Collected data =

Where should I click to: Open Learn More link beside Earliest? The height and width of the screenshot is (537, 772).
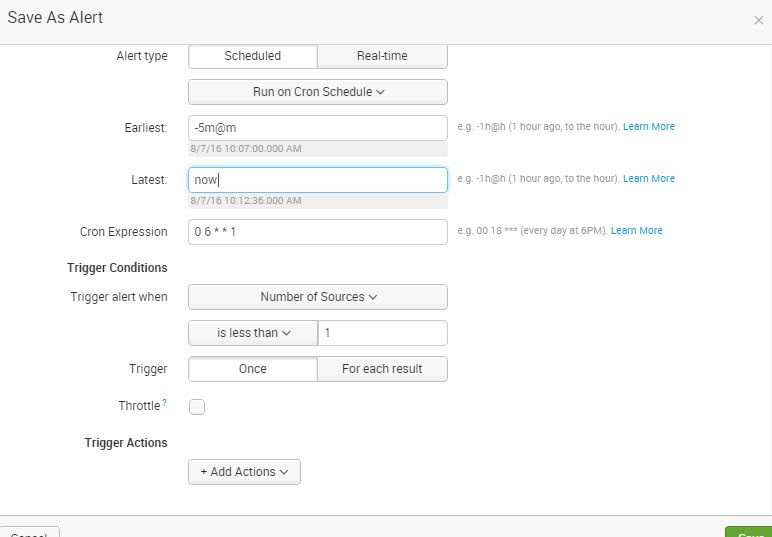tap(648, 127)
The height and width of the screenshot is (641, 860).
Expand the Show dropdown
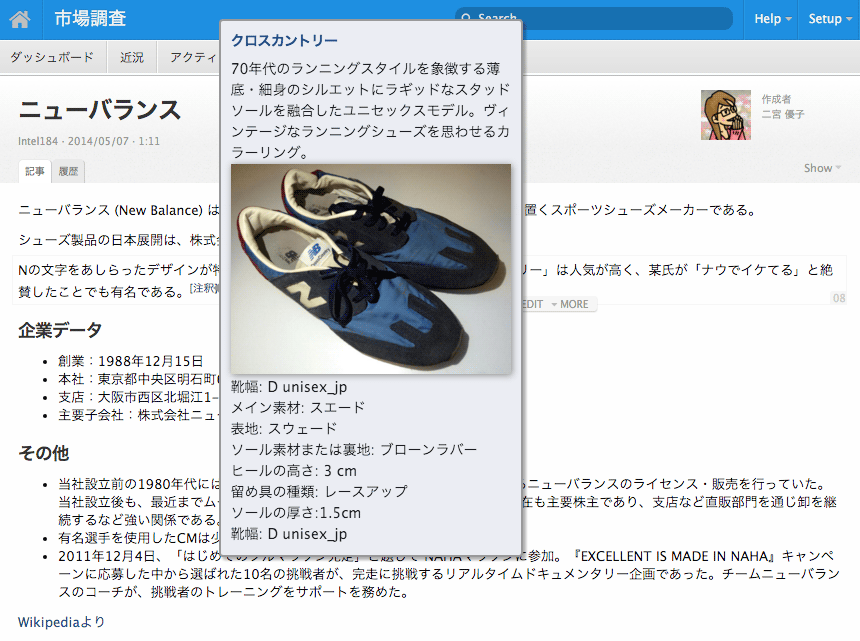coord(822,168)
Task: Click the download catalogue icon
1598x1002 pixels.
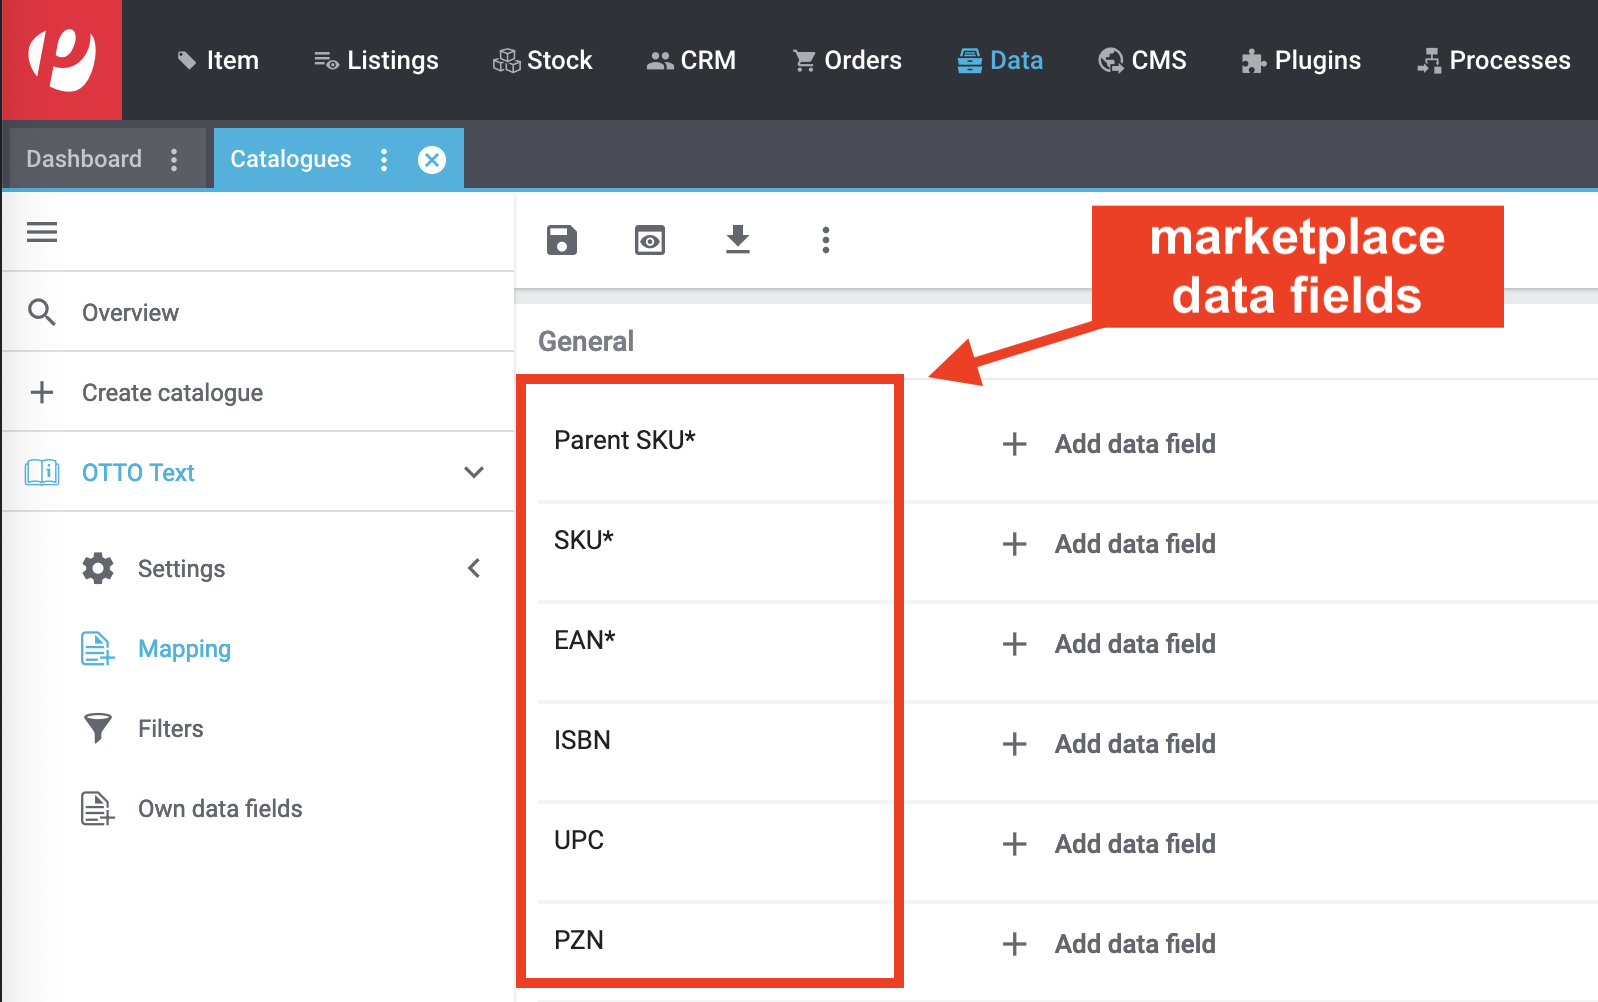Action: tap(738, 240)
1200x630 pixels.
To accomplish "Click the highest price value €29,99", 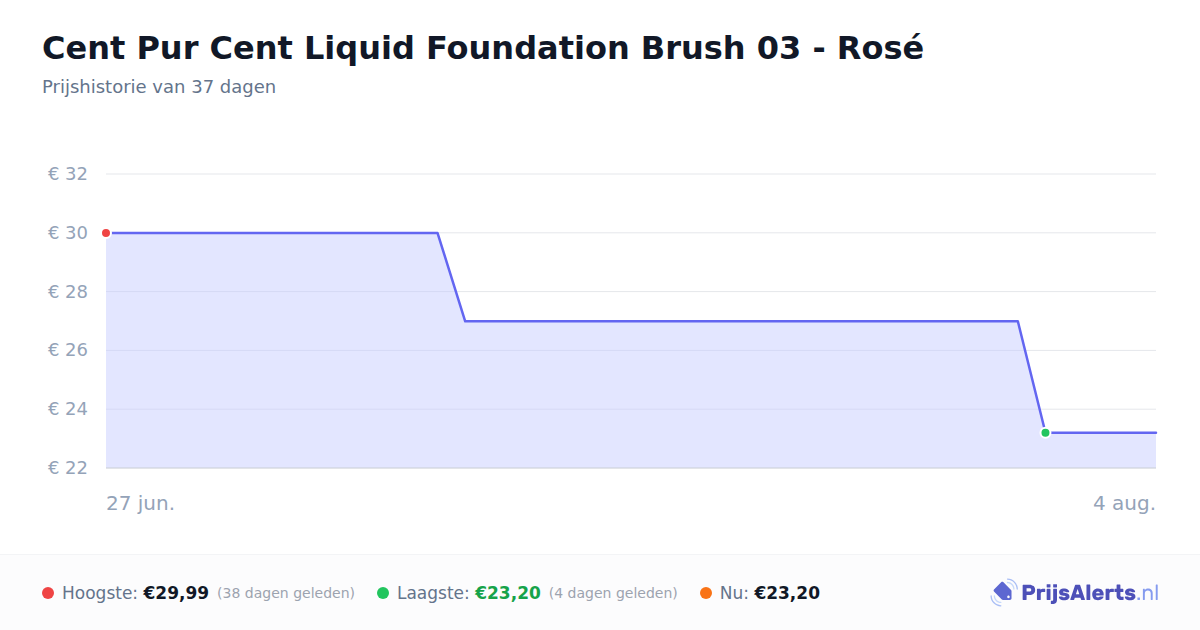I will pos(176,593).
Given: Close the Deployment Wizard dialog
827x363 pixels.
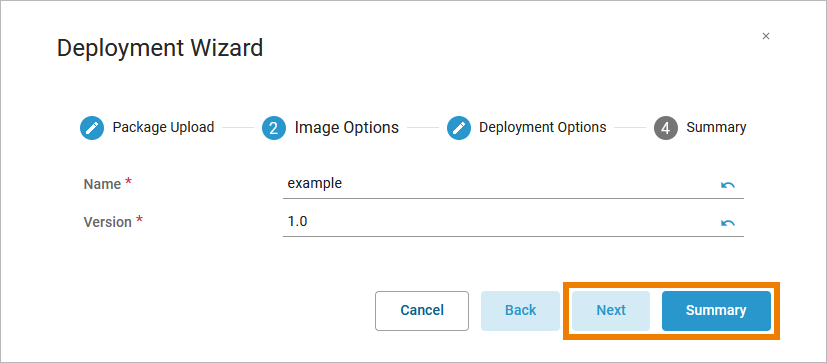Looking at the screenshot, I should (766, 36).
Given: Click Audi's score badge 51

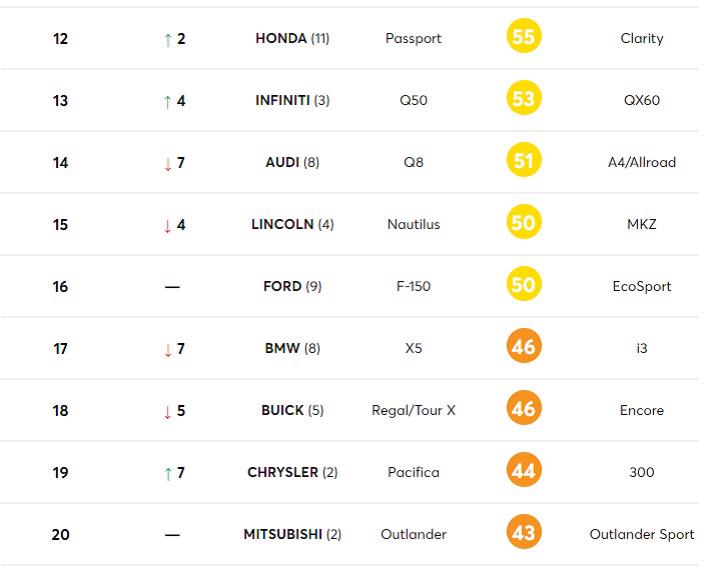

ABOUT THIS EXERCISE = Begin at the first line of the entries and stop after the line holding "Task: Click the download catalogue icon"; repeat those lines exactly, but not the pictures.

TASK OUTPUT =
Where should I click to: Open Learn More link beside Earliest? The height and width of the screenshot is (537, 772).
tap(648, 127)
The height and width of the screenshot is (641, 860).
Expand the Show dropdown
coord(822,168)
Task: Click the download catalogue icon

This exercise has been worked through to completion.